▶ _Excerpt_:
▬▬▬
I'm in such a good space right now. Such an amazing feeling. I am truly blessed. I'm learning so much about LOVE. How to truly LOVE myself and what it means to truly LOVE others. I'm so thankful for the people that God has placed in my life to keep me encouraged. I'm also thankful for this process that I'm going through, separating the real from the fake. I'm elevating higher and only need those that want to elevate higher around me.


"LEAVE A PLACE BETTER THAN YOU FOUND IT."

Sunday, October 25, 2015

Excess Baggage

One way to bring unnecessary baggage into a relationship is to hold onto relationships from the past. I don't understand how people can be in committed relationships, engaged, and even married but yet hold onto relationships from the past.

You might say, my partner trusts me but they have no control over emotional ties that were formed from previous relationships. So why even put yourself in the position to cheat either physically or emotionally with someone from the past?

If two individuals that use to deal with one another are now in committed relationships, I see no reason for them to interact unless they have children together. If you are still dealing with individuals from the past you might want to question your current relationship. If you truly love and are happy with the one that you're with why do you need to communicate or even hang out with those from the past?
▬▬▬
▶ _Excerpted records_:
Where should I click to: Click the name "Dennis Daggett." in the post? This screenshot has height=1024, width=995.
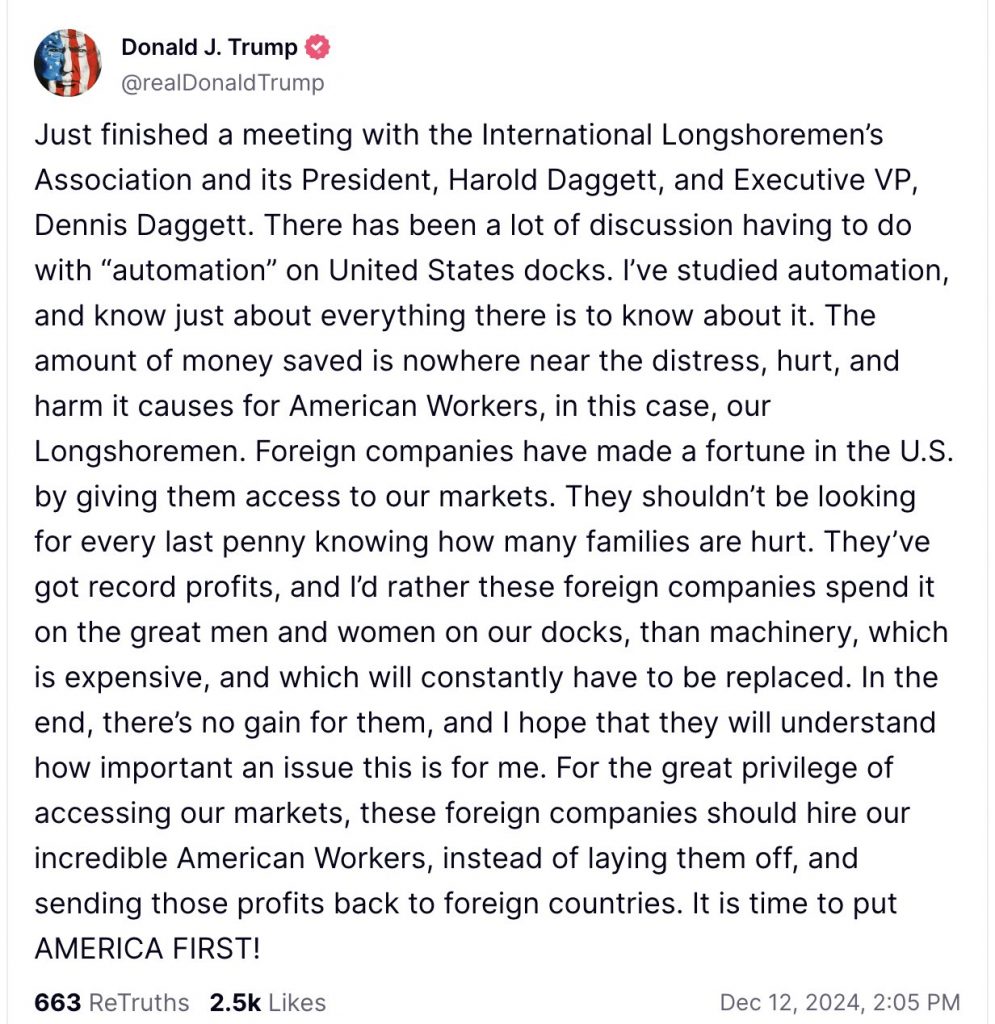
▬▬▬
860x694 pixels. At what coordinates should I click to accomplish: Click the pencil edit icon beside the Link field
▬▬▬
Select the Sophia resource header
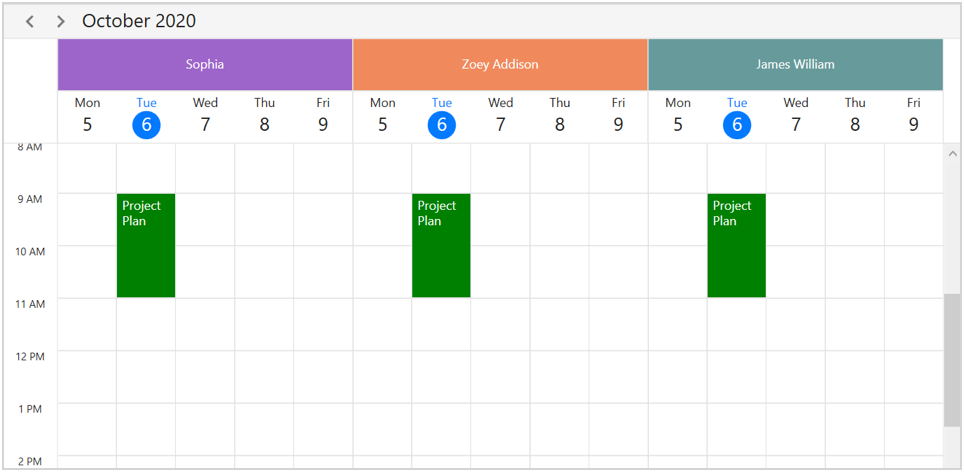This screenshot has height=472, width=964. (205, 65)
▬▬▬
▶ _What to do_: Rewrite the excess baggage post starting at "Sunday, October 25, 2015" and ending at "someone from the past?", with "the past" replaced by "previous years".

▶ _Reply to the task_:
Sunday, October 25, 2015

Excess Baggage

One way to bring unnecessary baggage into a relationship is to hold onto relationships from previous years. I don't understand how people can be in committed relationships, engaged, and even married but yet hold onto relationships from previous years.

You might say, my partner trusts me but they have no control over emotional ties that were formed from previous relationships. So why even put yourself in the position to cheat either physically or emotionally with someone from previous years?